Unifying and cleaning up failure remoting¶
https://blueprints.launchpad.net/oslo.messaging/+spec/failure-remoting
We currently have a couple ways of remoting failures (exceptions + traceback information) that occur on remote systems back to their source. These different ways have differences that make each solution valid and applicable to its problem area. To encourage unification, this spec will work on a proposal that can take the best aspects of both implementations and leave the weaknesses of both behind to make a best of breed implementation.
Problem description¶
There is a repeated desire to be able to serialize an exception, an
exception type, and as much information about the exceptions cause (ie
its traceback) when a creator on a remote system fails to some
other system (typically transmitted over some RPC or REST or other
non-local interface). For brevity sake let us call the tuple
of (exception_type, value, traceback)
(typically created from some
call to sys.exc_info) a failure object. When on a local machine
and the failure is created inside its own process the exception, its class
and its traceback are natively supported and can be examined, output,
logged (typically using the traceback module), handled (via try/catch
blocks) and analyzed; but when that exception is remotely created and
sent to a receiver the recreation of that failure becomes that much more
complicated for a few reasons:
Serialization of a traceback object (which typically contains references to local stack frames) into some serializable format typically means that the reconstructed traceback will not be as rich as it was when created on the local process due to the fact that those local stack frames will not exist in the receivers process. This implies that traceback serialization/deserialization is a lossy process and by side-effect this means that for remote exceptions the traceback module can not be used and/or that the information it produces may not be accurate.
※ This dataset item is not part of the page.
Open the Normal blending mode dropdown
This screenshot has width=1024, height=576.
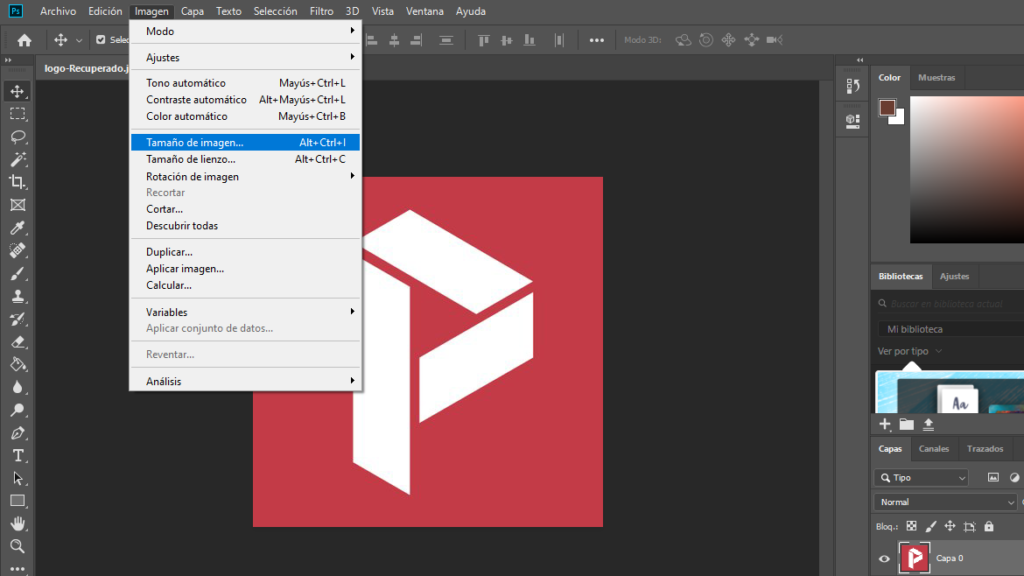[x=946, y=502]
Input validation must now be performed, ensuring that the serialized format created by the sender is actually valid (this excludes using pickle for serialization/deserialization due to its widely known security vulnerabilities).
The receiver of the failure, if it desires to try to recreate an exception object from the serialized version must have access to the same exception type/class that was used to create the original exception; this may not always be possible (depending on modules and classes accessible from the receivers
sys.path
).Any contained exception value (typically a
string
, but not limited to) will need to be reconstructed (this may not always be possible, for example if the originating exception value references some local file handle or other non-serializable object, such as a local threading lock).
What exists¶
There are a few known implementations of failure capturing, serialization and deserialization/reconstruction. Let us dive into how each one works and analyze the benefits and drawbacks of each approach.
Oslo.privsep¶
Source:
https://github.com/openstack/oslo.privsep/blob/1.13.0/oslo_privsep/daemon.py#L181-L187
https://github.com/openstack/oslo.privsep/blob/1.13.0/oslo_privsep/daemon.py#L181-L187
Commentary¶
Sends back class + module name across socket channel + exception arguments.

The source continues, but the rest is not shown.